== Segment start ==

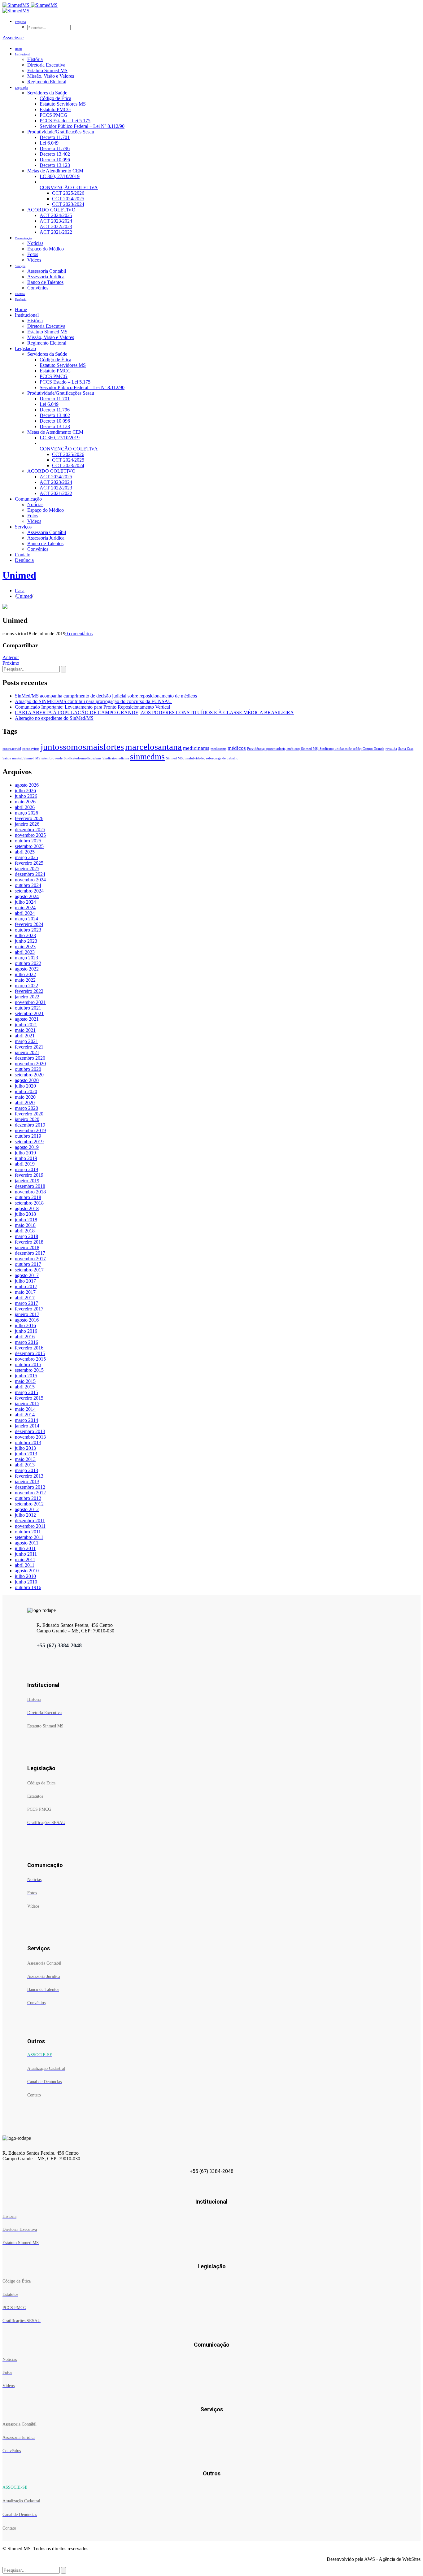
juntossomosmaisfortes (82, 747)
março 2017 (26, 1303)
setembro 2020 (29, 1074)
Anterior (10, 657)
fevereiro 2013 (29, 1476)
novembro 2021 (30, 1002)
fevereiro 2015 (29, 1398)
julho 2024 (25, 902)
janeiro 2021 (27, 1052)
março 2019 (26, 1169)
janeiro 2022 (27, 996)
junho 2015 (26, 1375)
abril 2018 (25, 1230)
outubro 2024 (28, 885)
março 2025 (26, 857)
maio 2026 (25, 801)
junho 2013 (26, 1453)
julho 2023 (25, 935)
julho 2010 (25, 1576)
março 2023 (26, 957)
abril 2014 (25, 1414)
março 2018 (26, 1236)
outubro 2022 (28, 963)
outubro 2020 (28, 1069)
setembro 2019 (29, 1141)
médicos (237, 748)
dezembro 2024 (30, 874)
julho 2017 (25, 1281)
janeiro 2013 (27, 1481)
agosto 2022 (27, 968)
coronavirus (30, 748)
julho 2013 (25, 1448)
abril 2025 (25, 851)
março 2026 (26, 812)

== Segment end ==
== Segment start ==

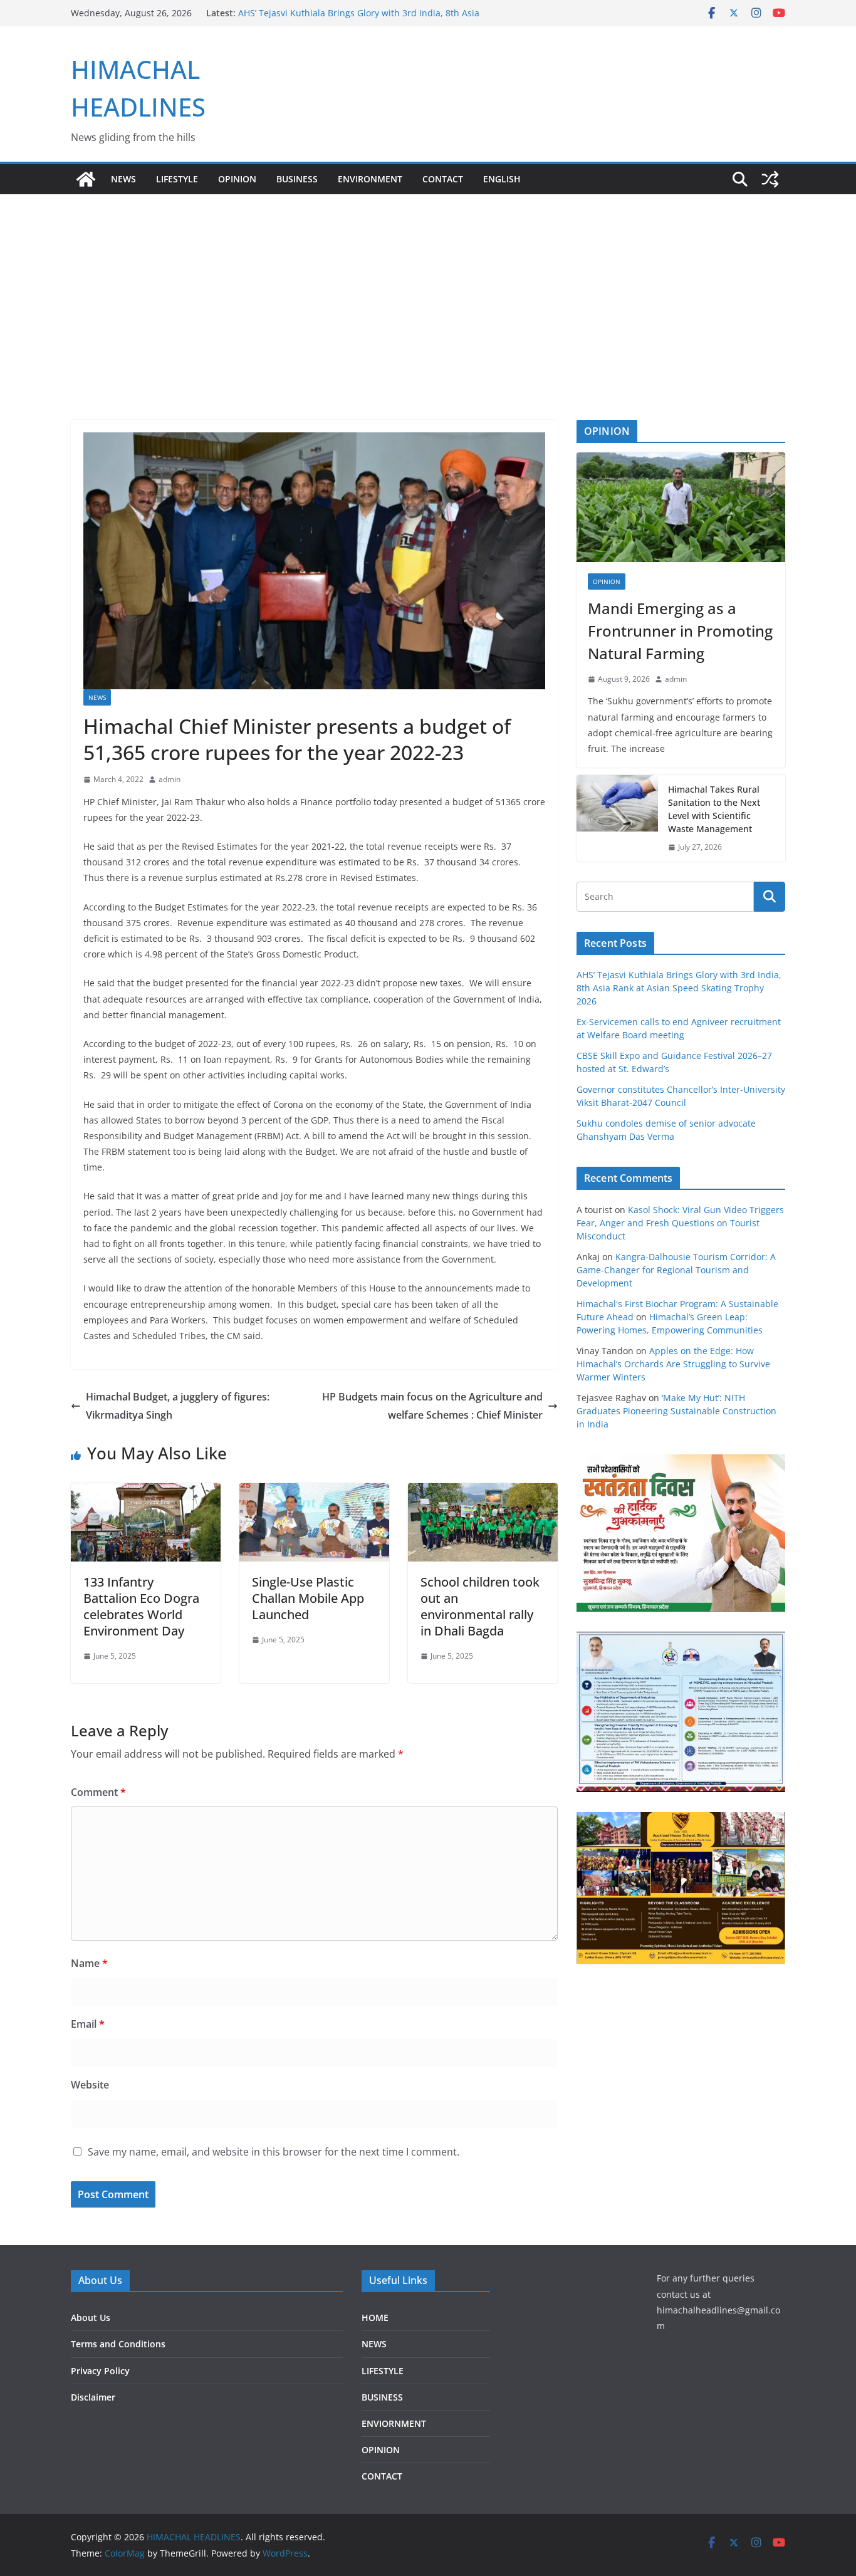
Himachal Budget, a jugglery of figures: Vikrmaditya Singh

== Segment end ==

About this exercise: Precisely the lines between those holding "Anterior (10, 657)" and "julho 2013 (25, 1448)", inclusive, are to be reproduced from the listing above, with nothing added.

Solution below:
Anterior (10, 657)
fevereiro 2013 (29, 1476)
novembro 2021 (30, 1002)
fevereiro 2015 (29, 1398)
julho 2024 (25, 902)
janeiro 2021 (27, 1052)
março 2019 (26, 1169)
janeiro 2022 (27, 996)
junho 2015 (26, 1375)
abril 2018 (25, 1230)
outubro 2024 (28, 885)
março 2025 (26, 857)
maio 2026 (25, 801)
junho 2013 (26, 1453)
julho 2023 (25, 935)
julho 2010 (25, 1576)
março 2023 (26, 957)
abril 2014 (25, 1414)
março 2018 (26, 1236)
outubro 2022 (28, 963)
outubro 2020 (28, 1069)
setembro 2019 (29, 1141)
médicos (237, 748)
dezembro 2024 (30, 874)
julho 2017 (25, 1281)
janeiro 2013 (27, 1481)
agosto 2022 (27, 968)
coronavirus (30, 748)
julho 2013 (25, 1448)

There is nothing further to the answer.